GDF recua e retira imóveis de projeto que fortalece o BRB

O Governo do Distrito Federal, sob comando da governadora Celina Leão, enviou à Câmara Legislativa um novo projeto de lei que altera a legislação recente voltada ao fortalecimento financeiro do Banco de Brasília, o BRB.

A proposta chegou com pedido de urgência e mexe em um ponto sensível: a lista de imóveis públicos que poderiam ser utilizados para reforçar as condições econômico-financeiras do banco.

O que muda na prática

O projeto retira dois imóveis específicos do pacote aprovado anteriormente:

  • um imóvel localizado no SIA Trecho Serviço Público LT G, utilizado na prestação de serviços de saúde;
  • a Gleba “A”, com 716 hectares, conhecida como “Serrinha do Paranoá”.

Esses imóveis estavam no anexo da Lei nº 7.845, de 10 de março de 2026, que autorizou o uso de bens públicos em medidas voltadas ao fortalecimento do BRB.

Por que o governo voltou atrás

A justificativa oficial é que os imóveis possuem restrições de ordem ambiental ou relacionadas à sua destinação. Na prática, são bens que não poderiam cumprir o objetivo previsto na lei original.

A própria nota jurídica afirma que a alteração serve para corrigir erro na indicação dos imóveis, que não poderiam ser usados para recomposição, reforço ou ampliação do patrimônio líquido e do capital social do BRB.

A pergunta que fica

O governo trata a mudança como um ajuste técnico. Mas, politicamente, a pergunta é inevitável: como esses imóveis entraram na lista original?

A retirada das áreas não muda o coração da lei, mas mostra que o pacote aprovado anteriormente precisou ser corrigido pouco tempo depois de entrar em vigor.

Sem impacto financeiro, diz o GDF

Segundo a Secretaria de Economia, a proposta não gera impacto orçamentário-financeiro aos cofres públicos do Distrito Federal.

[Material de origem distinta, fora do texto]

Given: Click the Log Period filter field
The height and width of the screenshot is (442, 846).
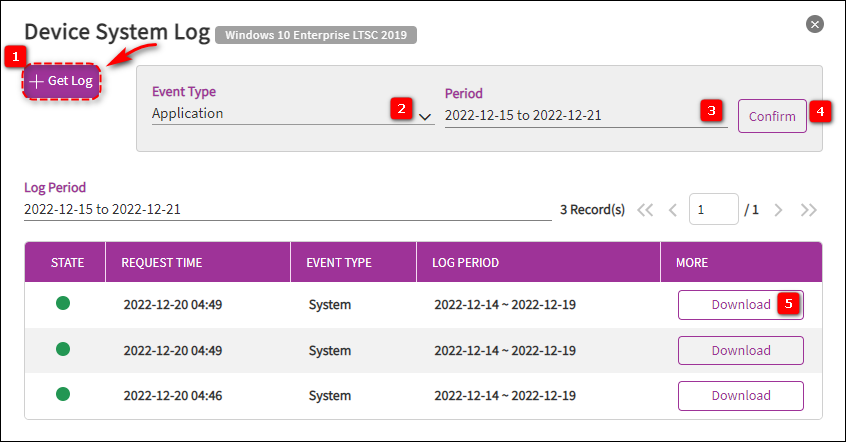Looking at the screenshot, I should [x=286, y=210].
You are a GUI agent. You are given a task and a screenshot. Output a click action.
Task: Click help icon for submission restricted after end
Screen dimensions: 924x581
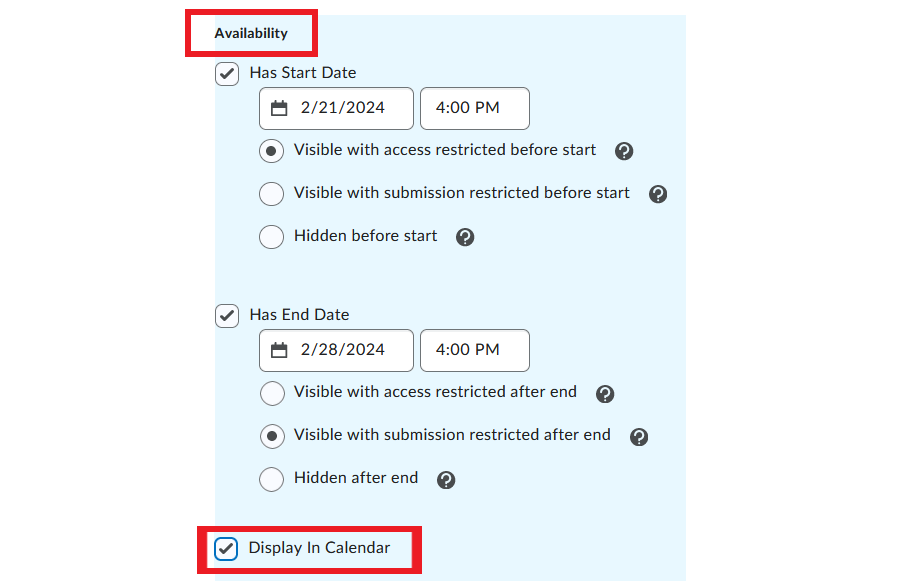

A área jurídica também apontou que a mudança não representa aumento de despesa, renúncia de receita ou concessão de benefício fiscal.

Tramitação em regime de urgência

A governadora Celina Leão pediu que a proposta seja analisada em regime de urgência pela Câmara Legislativa, com base na Lei Orgânica do Distrito Federal.

O movimento indica que o Executivo quer resolver rapidamente o ajuste e evitar que a falha ganhe proporção maior dentro da CLDF.

Moral da história

Não é uma mudança gigante, mas também não é irrelevante.

Quando o governo precisa retirar ativos de um projeto recém-aprovado, o recado é claro: o desenho inicial veio com falhas. Agora, o movimento é de correção antes que o assunto vire problema maior.